▶ _Text passage_
────────────────────
Reporter: Thomas Graves

Note: This issue was originally created as ARROW-9019. Please see the migration documentation for further details.

asfimport commented 4 years ago

Andy: Think it is related to library version.  I had similar issue - resolved by running export LD_LIBRARY_PATH=/opt/anaconda/3.7.1/lib/:$LD_LIBRARY_PATH prior to executing the code (you'll need to use your own python distro lib path).

 

asfimport commented 4 years ago

Thomas Graves: can you give more details on what was missing?  I used the exact same setup and it worked with Hadoop 2.9. 

asfimport commented 4 years ago

Andy: Sorry, went back and retried and realized I had a different error related to kerberos and the 'libkrb5support.so' (we have HDP 3.1.5 with kerberos).

I'm able to do (with pyarrow 0.13.0 and anaconda disto 3.7.1):

import pyarrow as pa fs = pa.hdfs.connect() # <- here I use the defaults res = fs.exists("/user/")

 

as long as I make sure I'm pointing at the correct libkrb5support library. 

 

asfimport commented 3 years ago

Bradley Miro: Hello! I'm on the GCP Dataproc team and was wondering if there's been any progress or workarounds for this? I am attempting to support a Horovod + Dataproc integration but this keeps popping up as a blocker to finishing the integration. Any help would be appreciated :) 

asfimport commented 3 years ago

Thomas Graves: ping on this again, any information or ideas on working around or fixing?

asfimport commented 3 years ago

Bradley Miro: Hey [~tgraves],

This ended up working once I did this:


export CLASSPATH=$(hadoop classpath --glob)

(assuming the Hadoop binary is in your PATH)

asfimport commented 3 years ago

Thomas Graves: [~bradmiro]  I don't really understand how that fixes the issue, the hadoop classpath is already included when a container launchs on yarn, in this case I launched Spark on yarn and the hadoop classpath should already be there.  Now the only thing I can think of is if this caused the order of things in the classpath to change

asfimport commented 3 years ago

Thomas Graves: Note I was able to finally test this and on dataproc at least setting the classpath did work around the issue.  It must be a jar file order issue.  In this case though I set it and manually started pyspark.
────────────────────
▶ _Extracted material_
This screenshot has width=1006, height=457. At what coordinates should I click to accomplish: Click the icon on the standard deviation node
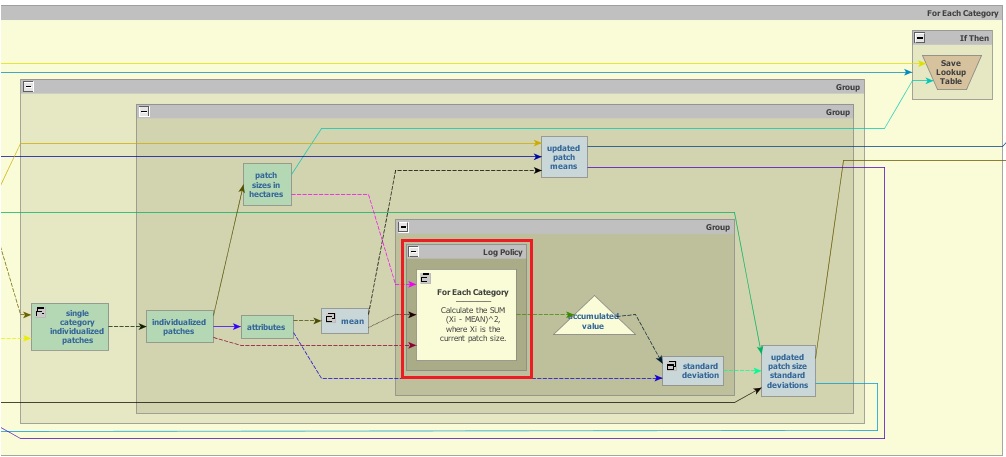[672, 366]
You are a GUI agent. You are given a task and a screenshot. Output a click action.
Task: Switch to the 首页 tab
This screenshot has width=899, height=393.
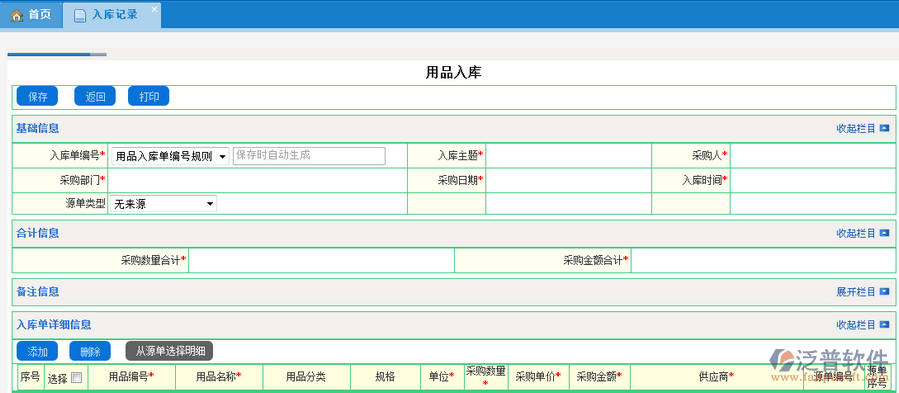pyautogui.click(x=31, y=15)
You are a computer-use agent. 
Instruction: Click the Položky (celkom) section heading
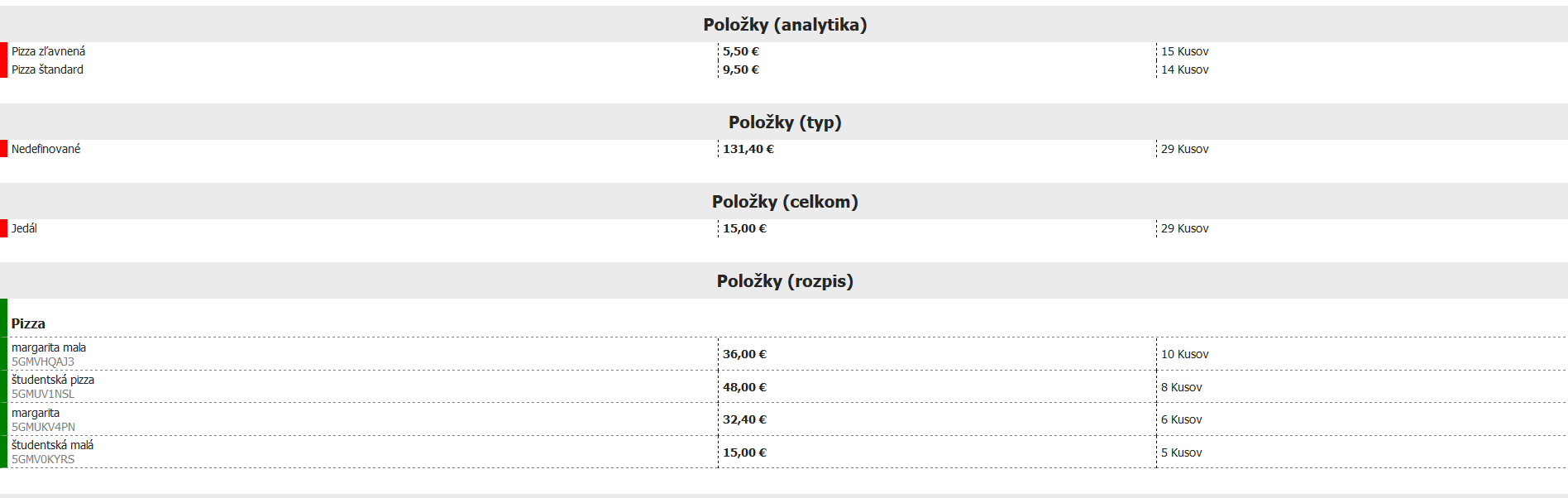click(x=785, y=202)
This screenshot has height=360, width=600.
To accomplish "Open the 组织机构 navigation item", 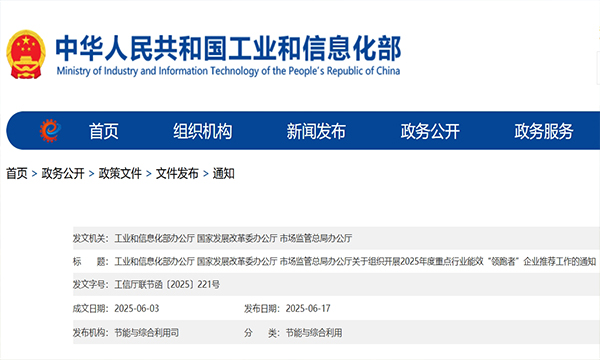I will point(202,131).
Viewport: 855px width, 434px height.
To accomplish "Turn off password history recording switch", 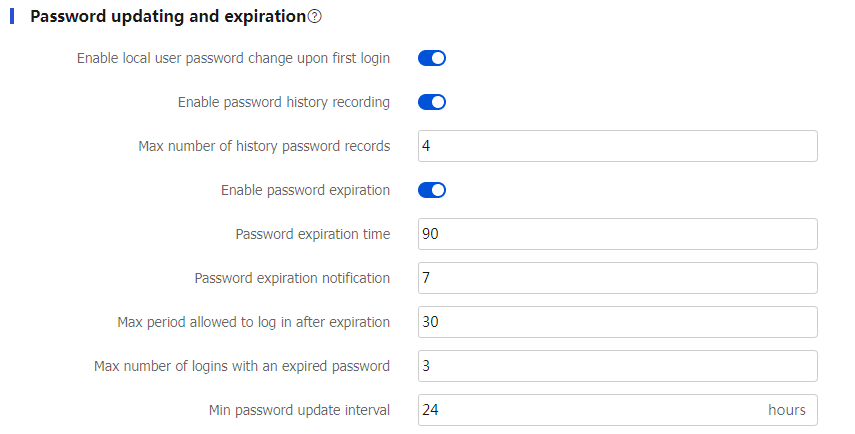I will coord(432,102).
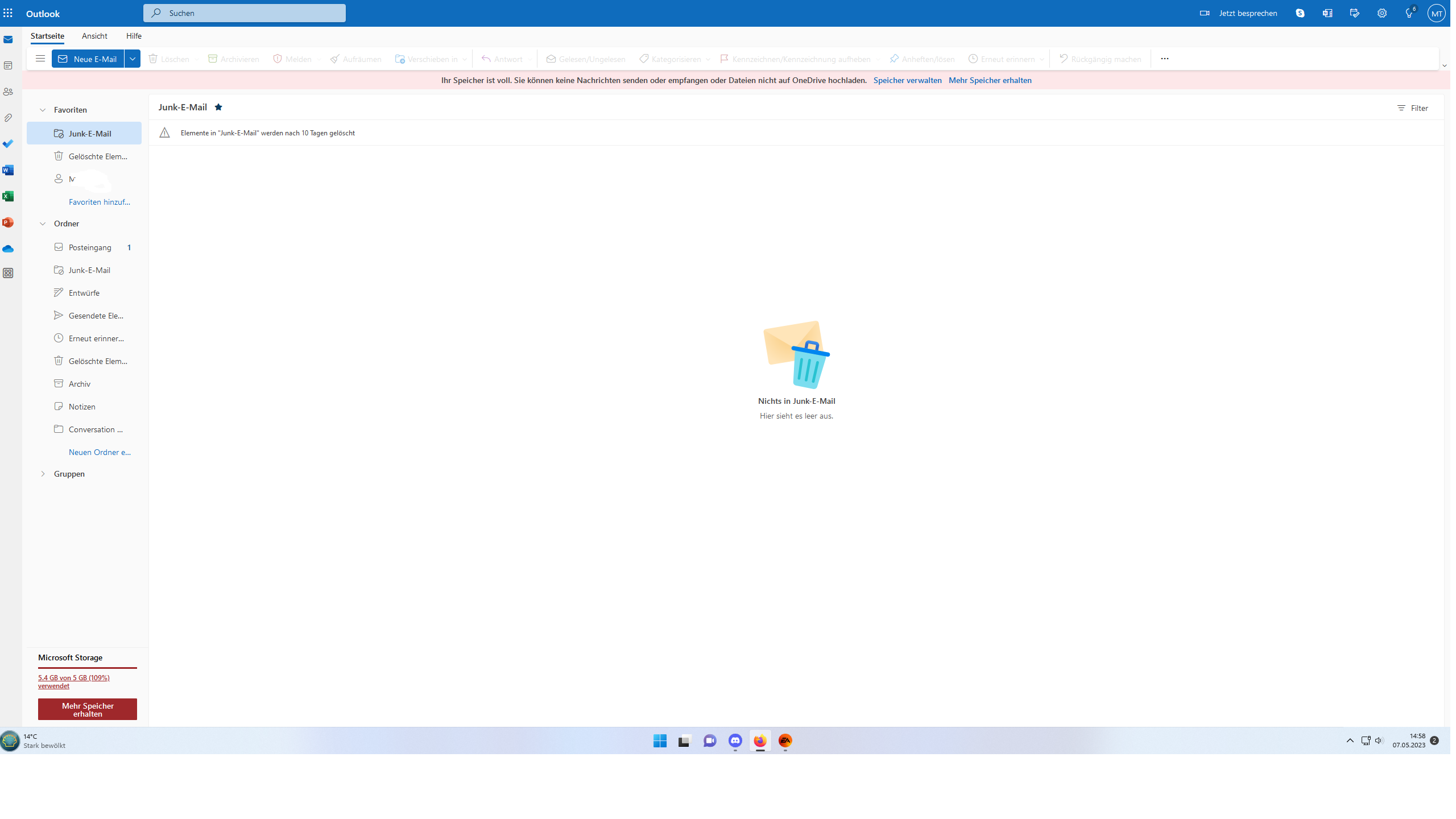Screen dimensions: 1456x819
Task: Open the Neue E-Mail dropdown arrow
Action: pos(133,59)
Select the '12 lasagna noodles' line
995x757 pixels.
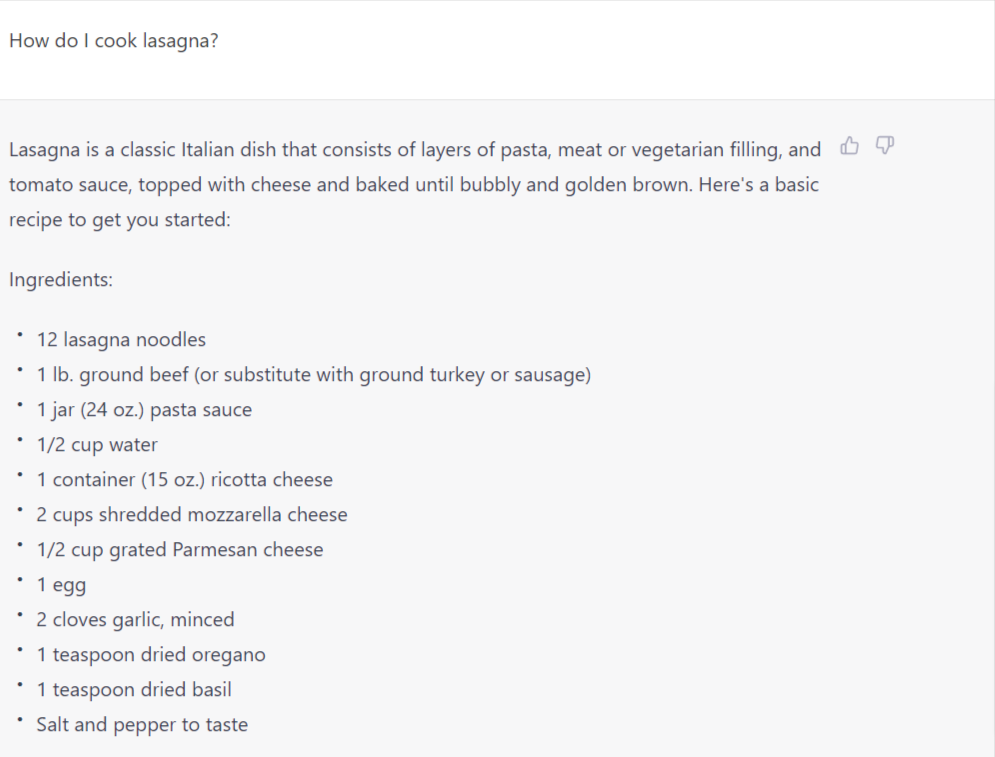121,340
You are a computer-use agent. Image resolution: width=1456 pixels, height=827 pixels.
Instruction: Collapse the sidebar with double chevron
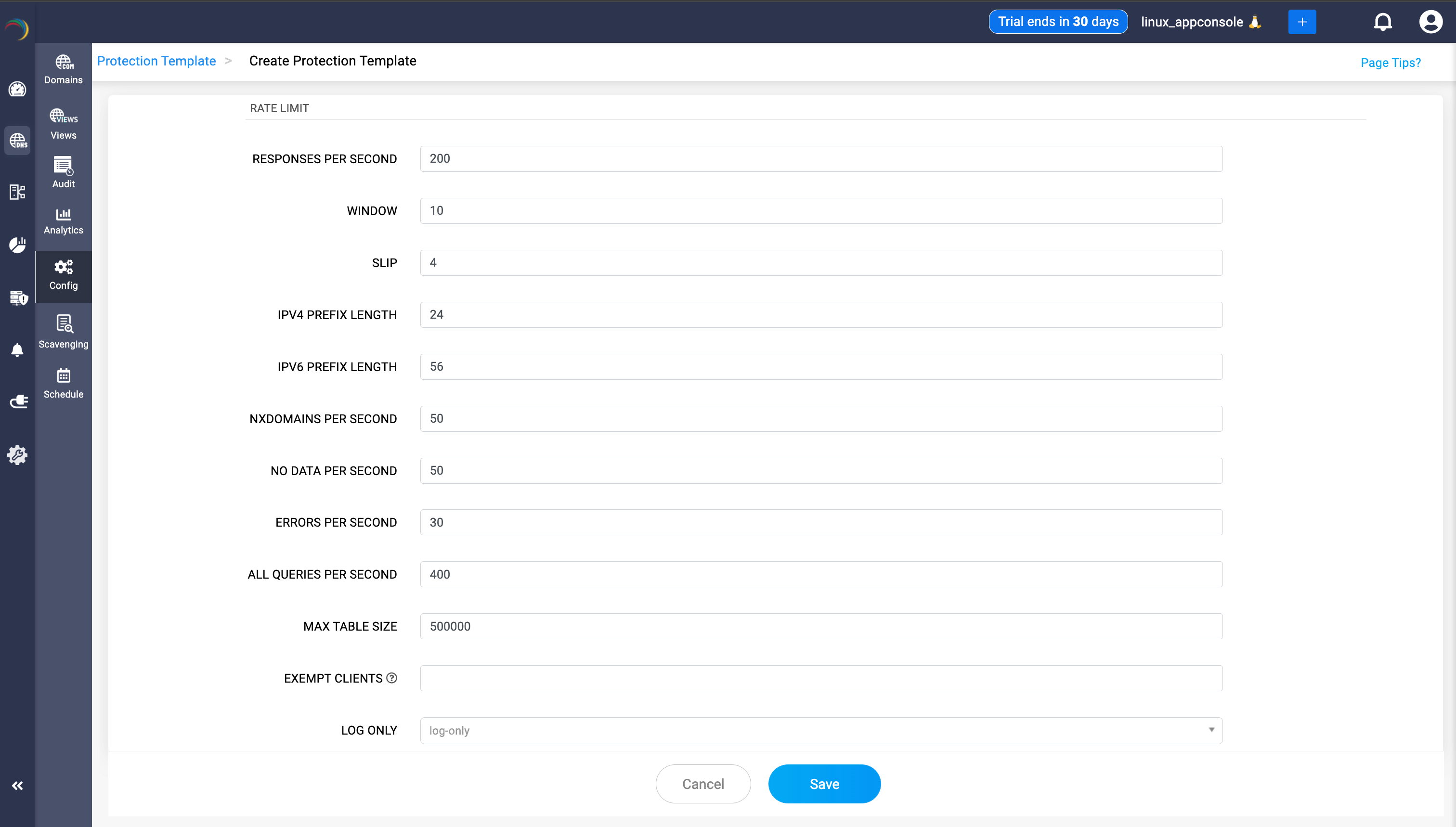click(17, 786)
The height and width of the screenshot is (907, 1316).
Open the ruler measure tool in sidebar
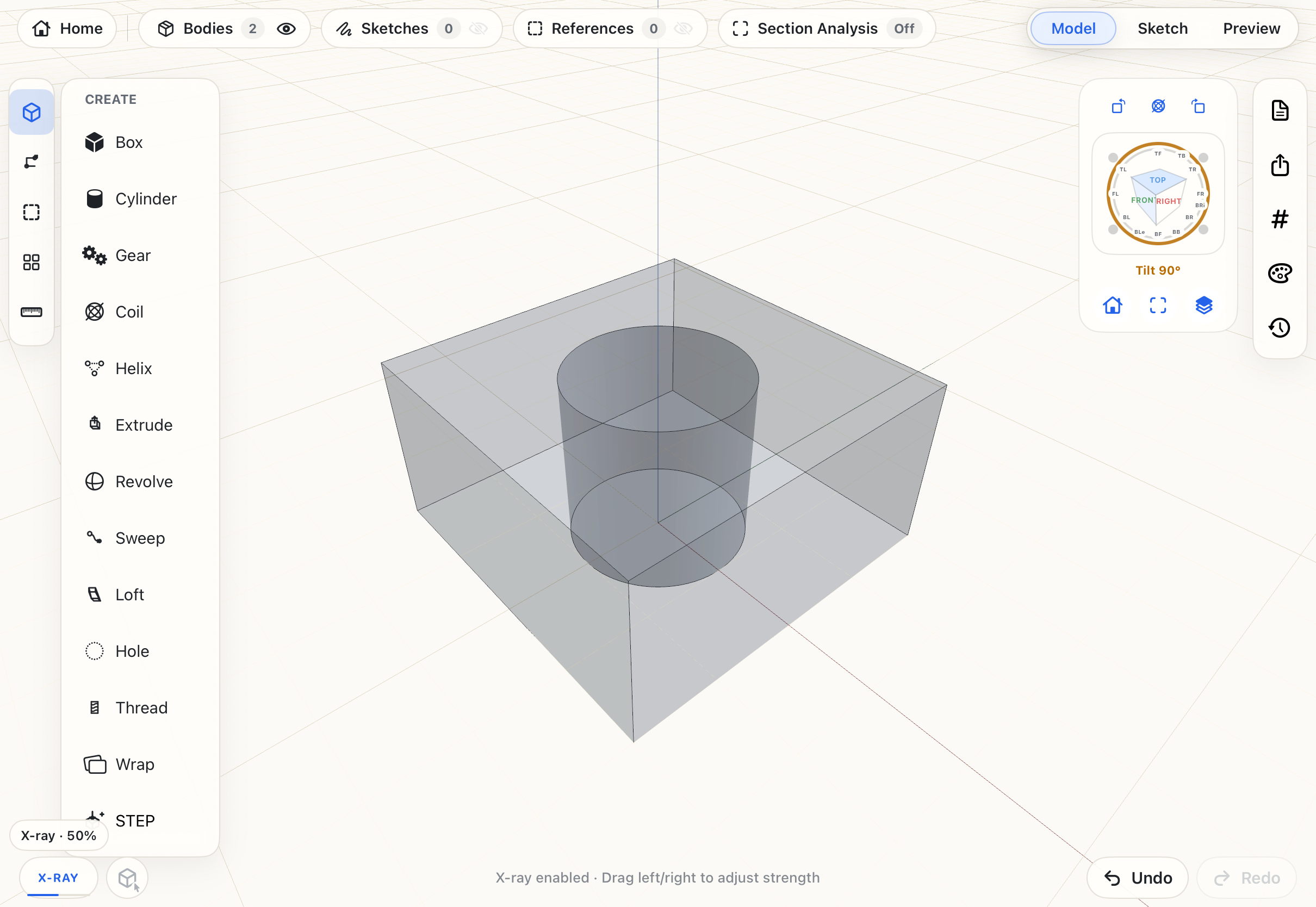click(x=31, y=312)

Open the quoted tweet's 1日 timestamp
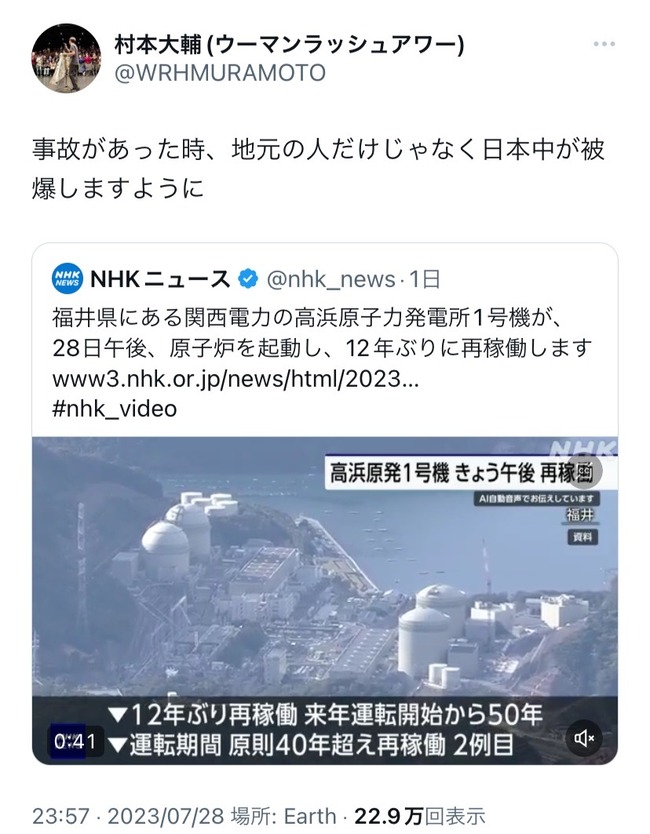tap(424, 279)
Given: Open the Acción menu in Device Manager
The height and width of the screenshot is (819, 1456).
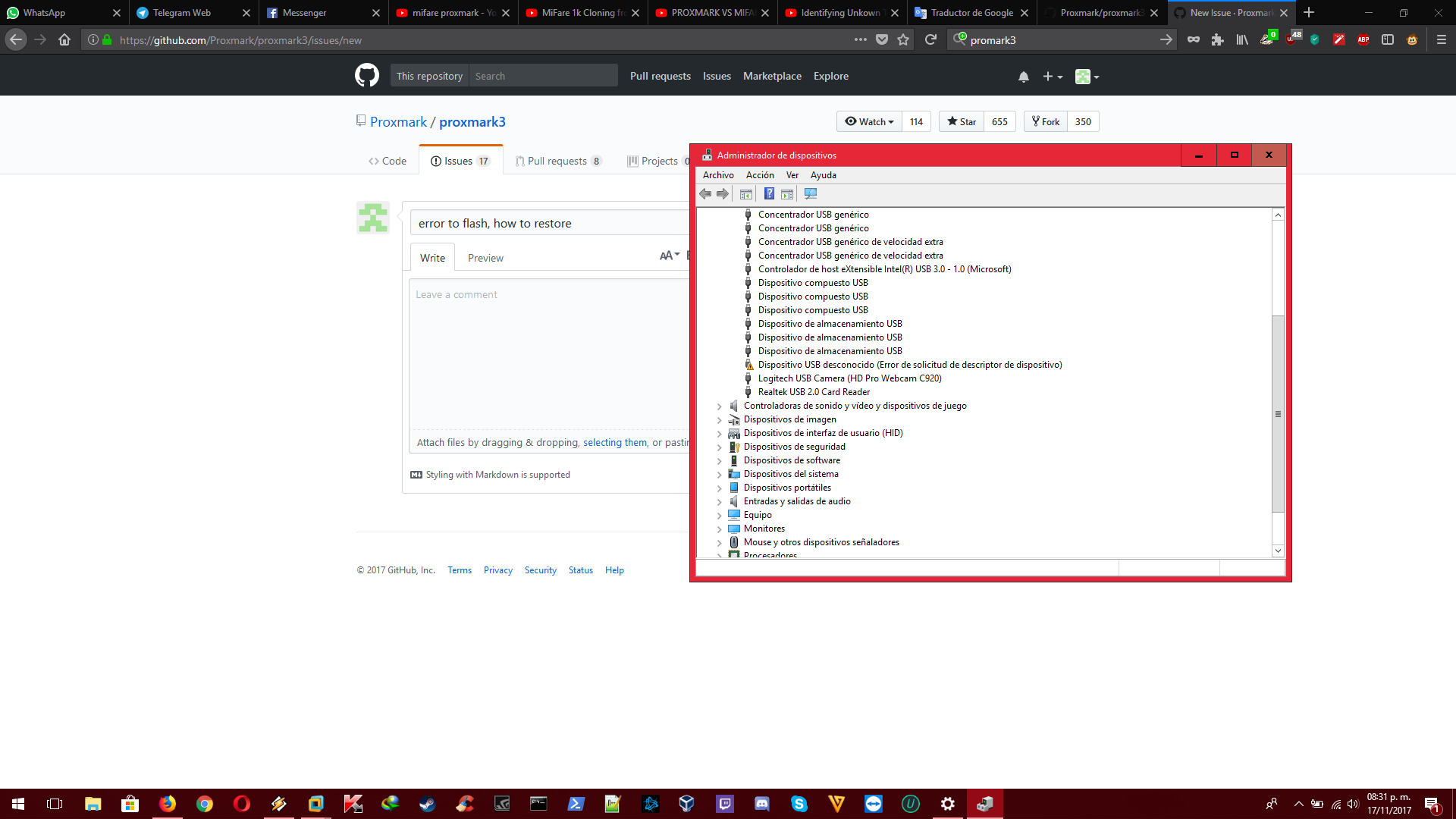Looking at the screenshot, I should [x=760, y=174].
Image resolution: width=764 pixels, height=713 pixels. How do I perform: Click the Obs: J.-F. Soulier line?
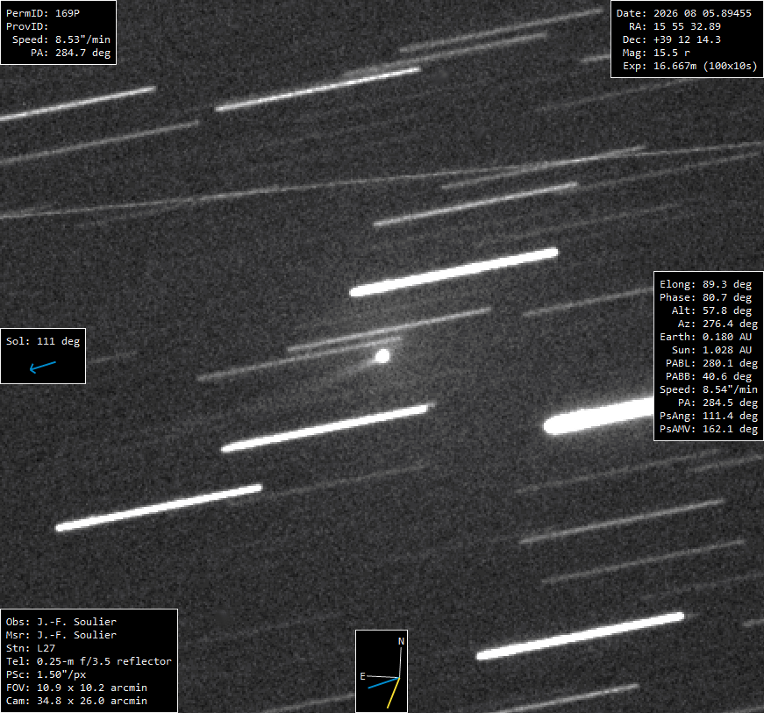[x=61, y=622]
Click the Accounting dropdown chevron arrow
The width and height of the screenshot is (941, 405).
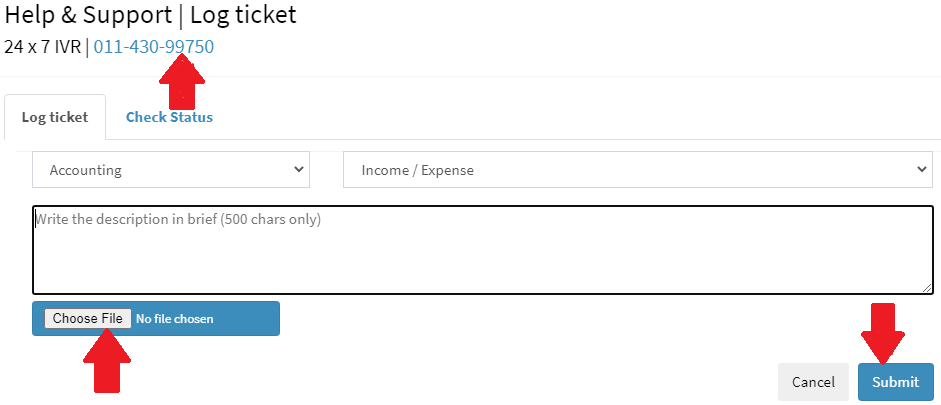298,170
────────────────────
▶ _Exercises to complete_
• a. In the issue thread, return everything from "Thomas Graves: can" down to "3.1.5 with kerberos).".
• b. List the names of the people who post comments in the issue thread.
• c. Based on the issue thread, why did Thomas Graves not see how exporting CLASSPATH could fix the problem?

▶ _Answers per task_
• a.
Thomas Graves: can you give more details on what was missing?  I used the exact same setup and it worked with Hadoop 2.9. 

asfimport commented 4 years ago

Andy: Sorry, went back and retried and realized I had a different error related to kerberos and the 'libkrb5support.so' (we have HDP 3.1.5 with kerberos).

• b. Andy, Thomas Graves, Bradley Miro

• c. The Hadoop classpath is already included when a container launches on YARN. He had launched Spark on YARN, so it should already have been present. The only explanation he could think of was that the setting changed the order of entries in the classpath.